Boulder Sugary Drinks

Committee Name: Healthy Kids, Healthy Boulder
Geographic Area: Boulder
Goal: Voting “For” the 2D measure will allow Boulder to keep additional revenues from the voter-approved 2016 sugary drinks tax. This funding will be used to fund programs that improve nutrition education, enhance physical activity opportunities, and encourage our community to make healthier choices, especially among low-income families and youth populations. If 2D does not pass, funding will be returned to sugary drink distribution companies (not restaurants, stores, or customers in Boulder).

Urban Drainage & Flood Control District (Yes on 7G)

Committee Name: Citizens Protecting People, Property & Open Space

Geographic Area:  This special district covers the metro Denver region, extending as far north as Boulder, as far south as Castle Rock, as far east as Watkins (just beyond Aurora), and as far west as Golden and Genesee.

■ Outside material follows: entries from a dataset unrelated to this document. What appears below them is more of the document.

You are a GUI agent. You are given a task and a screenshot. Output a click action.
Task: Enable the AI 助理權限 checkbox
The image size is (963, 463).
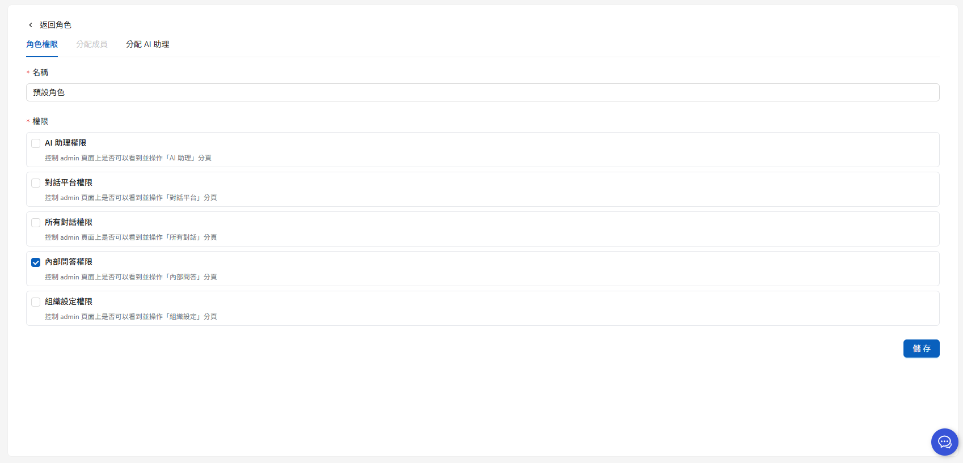(x=36, y=143)
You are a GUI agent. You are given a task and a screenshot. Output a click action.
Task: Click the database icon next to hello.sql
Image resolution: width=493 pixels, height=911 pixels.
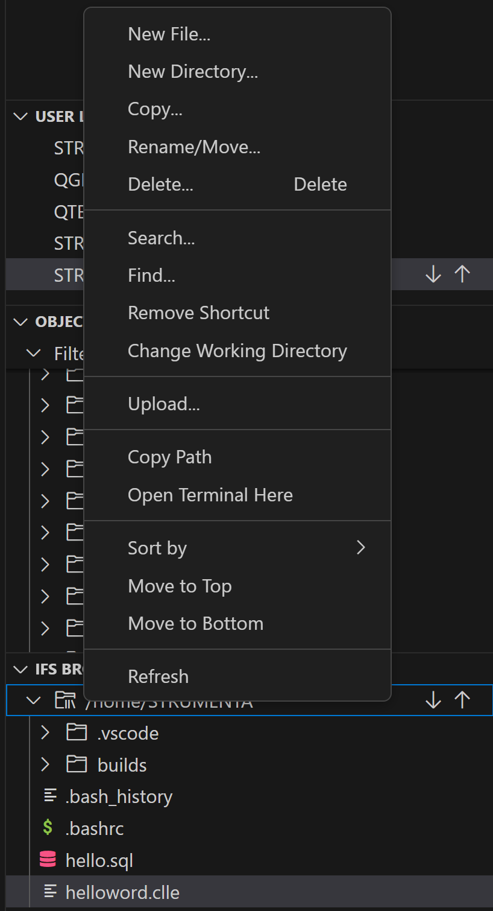48,860
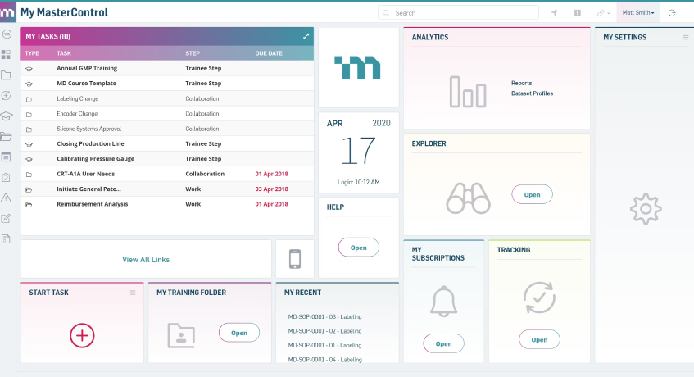Click the logout icon in top bar

(x=672, y=13)
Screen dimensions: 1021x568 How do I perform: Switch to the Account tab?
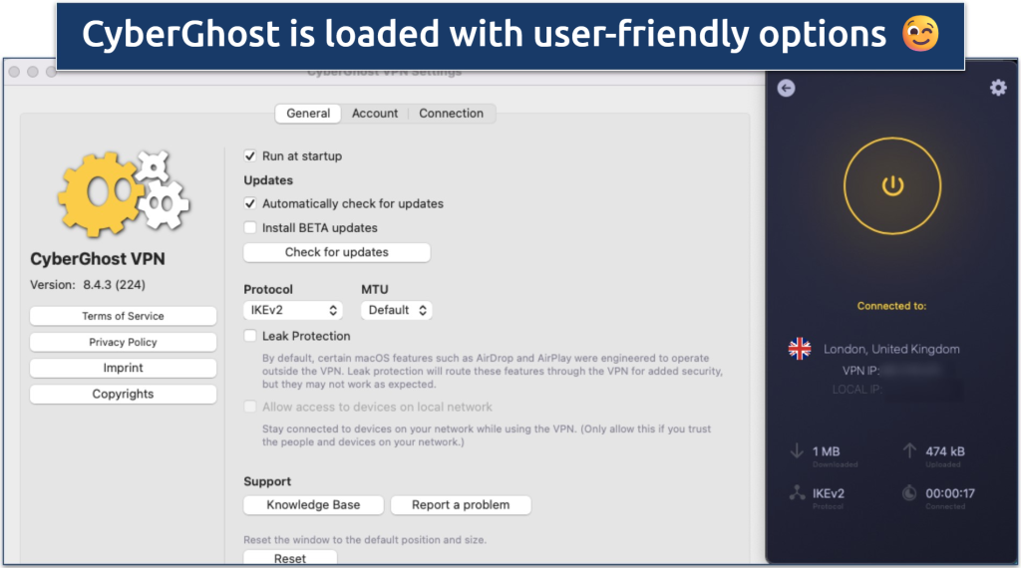point(375,114)
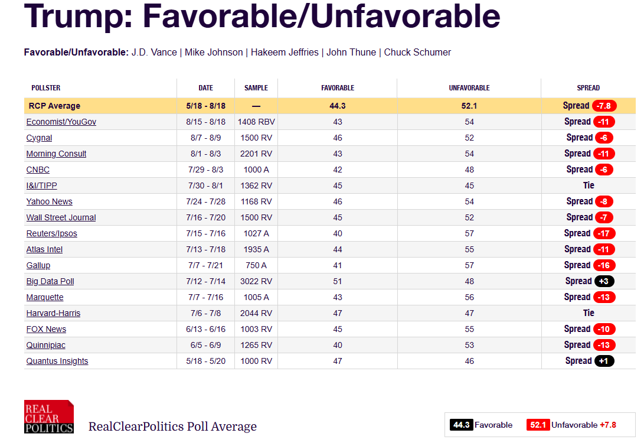Screen dimensions: 644x446
Task: Open the CNBC poll link
Action: tap(38, 170)
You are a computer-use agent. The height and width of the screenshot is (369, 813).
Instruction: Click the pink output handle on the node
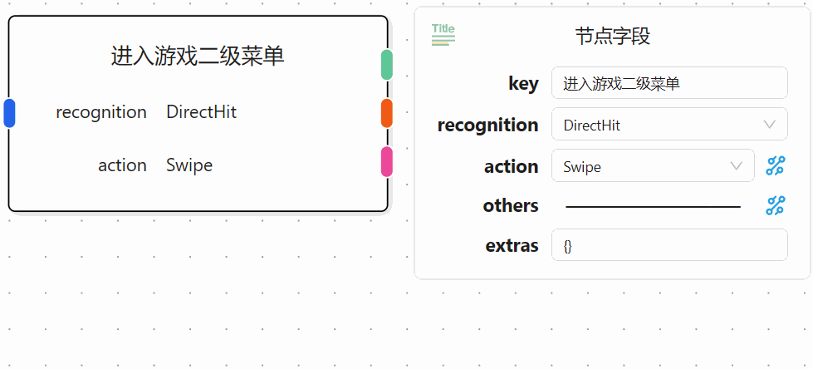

Goal: As the name implies, the district engages in flood prevention and mitigation activity, but what you might not know is that it is a significant funder of open space, trail and recreation development and maintenance, as these amenities often serve double duty in flood protection design. When the district was first established, the state legislature authorized its funding via property taxes at 1.0 mill. However, subsequent state constitutional changes dragged down the originally intended funding level, which took away resources that communities need to protect its residents and offer recreational amenities. This measure, 7G, would restore that funding to the district.